There is a simple code that fills, binds and read back some data:

#include <stdlib.h>

#include <stdio.h>

#define width	16

#define height	16

// declare texture reference for 2D float texture

texture<float, 2, cudaReadModeElementType> tex;

__global__ void TextureKernel(float* data){

	// calculate texture coordinates

	unsigned int x = (blockIdx.x*blockDim.x + threadIdx.x);

	unsigned int y = (blockIdx.y*blockDim.y + threadIdx.y);

	// read from texture and write to global memory

	data[y * width + x] = tex2D(tex, x + 0.5f, y + 0.5f);

}

int main(int argc, char **argv){

	int i, j;

	size_t size = width * height * sizeof(float);

	

	//host input and output data

	float* h_data = (float*) malloc(size);

	float* result_data = (float*) malloc(size);

	// allocate device memory for result

	float* d_data = NULL;

	cudaMalloc((void**) &d_data, size);

	

	for(i=0;i<height;i++)

		for(j=0;j<width;j++)

			h_data[i*width + j] = (float) (i*width + j);

			

	// allocate array and copy input data

	cudaChannelFormatDesc channelDesc = cudaCreateChannelDesc(32, 0, 0, 0, cudaChannelFormatKindFloat);

	cudaArray* cu_array;

	cudaMallocArray( &cu_array, &channelDesc, width, height); 

	cudaMemcpyToArray( cu_array, 0, 0, h_data, size, cudaMemcpyHostToDevice);

	// set texture parameters

	tex.addressMode[0] = cudaAddressModeWrap;

	tex.addressMode[1] = cudaAddressModeWrap;

	tex.filterMode = cudaFilterModeLinear;

	tex.normalized = false;	// access with normalized texture coordinates

	

	// Bind the array to the texture

	cudaBindTextureToArray( tex, cu_array, channelDesc);

	

	dim3 dimBlock(8, 8);

	dim3 dimGrid(2,2);

	// warmup

	TextureKernel<<< dimGrid, dimBlock >>>(d_data);

	

	cudaMemcpy(result_data, d_data, size, cudaMemcpyDeviceToHost);

	

	for(i=0;i<height;i++){

		for(j=0;j<width;j++)

			printf("%f ", result_data[i*width + j]);

		printf("\n");

	}

	

	//printf("Hola Mundo!\n");

}

But all these tings are done working only in one channel, I understand that when we create a ChannelDescription we can do something like this:

cudaChannelFormatDesc  = cudaCreateChannelDesc(rBits, gBits, bBits, aBits, datatype);

where Bits, gBits, bBits and aBits correspond to the number of bits used to store data in each RGBA channel respectively, in my code there is

cudaChannelFormatDesc channelDesc = cudaCreateChannelDesc(32, 0, 0, 0, cudaChannelFormatKindFloat);

which means (I guess )that I’m only using Red channel.
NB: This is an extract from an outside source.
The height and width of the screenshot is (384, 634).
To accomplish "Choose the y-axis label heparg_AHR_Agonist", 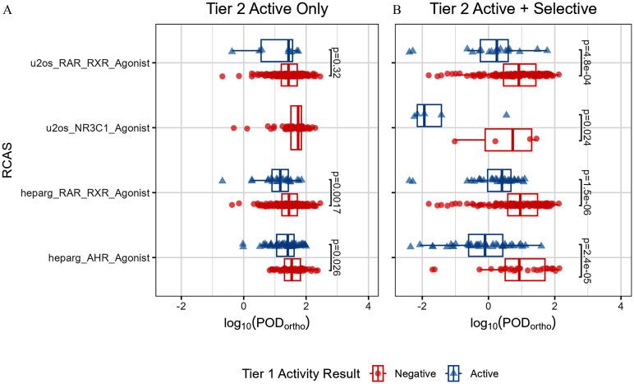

[b]Also I understand that cudaArrays are composed by elements each of which has 1, 2 or 4 components, I gess… one component per channel, (TELL ME IF I’M WRONG!!).

The question is…, if I make something like these…

cudaChannelFormatDesc channelDesc = cudaCreateChannelDesc(32, 32, 32, 32, cudaChannelFormatKindFloat);

How should I allocate array, copy my INPUT_DATA?, and after that, how can I read back the output data???, I mean, how can I copy data to my cudaArray to store data on each RGBA components??? and then, after binding my Texture to my cudaArray, how can I access my stored data in RGBA channels from the texture in a computing kernel. I want to do something like my previous code does, but using all the RGBA channels.

[/b]

I hope i made myself easy to understand, and any help will be welcome, I am thankful beforehand!